** Opening SELECTED EXCERPT block **
PROFESSOR EMERITUS GENE MARSH taught sports law in fall 2017 and is teaching contracts during the spring semester.
PROFESSOR MICHAEL PARDO’s most recent article, “Safety vs. Sensitivity: Possible Worlds and the Law of Evidence,” was accepted for publication in Legal Theory. A draft of the article is available on SSRN at the following link: https://ssrn.com/abstract=3100246. Professor Pardo was recently invited to speak on a panel at a meeting of the American Philosophical Association and at a roundtable on the “Economics of Legal Error” hosted by the Supreme Court Economic Review. His article, “Some Remarks on the Importance of Evidence Outside of Trials,” was recently published in a symposium issue of The Review of Litigation. Professor Pardo’s other forthcoming publications include: “Epistemology, Psychology, and Standards of Proof” and “Explanations and the Preponderance Standard” (with Ronald J. Allen), both forthcoming in a symposium issue of the Seton Hall Law Review, and a book chapter, “Lying, Deception, and fMRI: A Critical Update,” forthcoming in Neurolaw and Responsibility for Action (Cambridge University Press).
PROFESSOR PAM PIERSON retired from full-time teaching in June 2017 and currently serves at the law school as part-time faculty. Her book, Thriving in the Legal Profession: Three Pillars of Success, co-authored with the Honorable Philip Reich (retired) (JD, UA 1973) and Ken Minturn (JD and MBA, UA, 2014), was published by West Academic in January 2018. West Academic also published the thirteen-part video series that accompanies this book, as well as the Teacher’s Manual. Beginning in January 2018, the Alabama State Bar is making this video series available to its members. Proceeds from the video series go to Alabama Law student scholarships. Professor Pierson’s article, “Stress Hardiness and Lawyers,” co-authored with Ashley Hamilton (UA, JD 2015), Michael Pepper (UA, JD 2015) and Megan Root (UA, JD 2015), will be published in the February issue of the Journal of the Legal Profession. Professor Pierson’s article, “Trade Fraud: The Wild, New Frontier of White Collar Crime,” co-authored with Ben Bucy (JD and MBA, UA, 2016), will be published in February by the Oregon Review of International Law. Professor Pierson continues to be active in the Alabama State Bar, serving on three committees or task forces. In January, Professor Pierson attended the annual dinner for Fellows of the Alabama Law Foundation. Fellows are selected for demonstrated outstanding dedication to their profession and their community. In the spring, Professor Pierson is teaching White Collar Crime and Corporate Compliance: The Mob, Fraud and Football. Speakers include J.B. Perrine, Senior Counsel, Huntington Ingalls Industries, Inc. (JD, UA 1992) and Brandon Essig, Partner, Lightfoot, Franklin & White, LLC (JD, UA 2002).
** Closing SELECTED EXCERPT block **
** Opening COLLECTED MATERIAL block **
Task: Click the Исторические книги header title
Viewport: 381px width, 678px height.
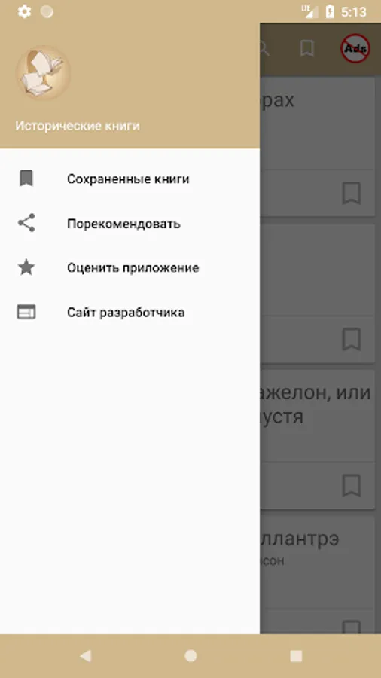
** Closing COLLECTED MATERIAL block **
## LIST OF TASKS:
1. In the faculty news, why are Fellows of the Alabama Law Foundation selected?
2. Continue the faculty news from its last sentence.

## ANSWERS PER TASK:
1. Fellows are selected for demonstrated outstanding dedication to their profession and their community.

2.
PROFESSOR JEAN STEFANCIC along with Professor Richard Delgado spoke at Seattle University law school about multi-group oppression. She is currently in the top 10 percent of authors on SSRN by new downloads within the last 12 months. Articles about hate speech received the most attention. A recent NPR podcast discussed Stefancic and Delgado’s path-breaking article in Cornell Law Review twenty five years ago that identified an empathic fallacy as a barrier to recognizing deleterious stereotypes.
PROFESSOR ADAM STEINMAN’s article, “Case Law,” was published in the Boston University Law Review (97 B.U. L. Rev. 1947). See https://ssrn.com/abstract=3097155. The article was recently featured on the Legal Theory Blog: http://lsolum.typepad.com/legaltheory/2018/01/steinman-on-case-law.html
Professor Steinman presented “Personal Jurisdiction in the 21st Century” at the Mid-Winter Meeting of the Alabama Association for Justice.
PROFESSOR FRED VARS testified before the Alabama Firearms Commission regarding his proposal to reduce suicide: https://youtu.be/sBsH_N4zSxk
The views, opinions, and conclusions expressed by faculty in their publications or research activities are those of the author and not necessarily those of The University of Alabama or its officers and trustees. The content of faculty publications has not been approved by the University of Alabama, and the author is solely responsible for that content.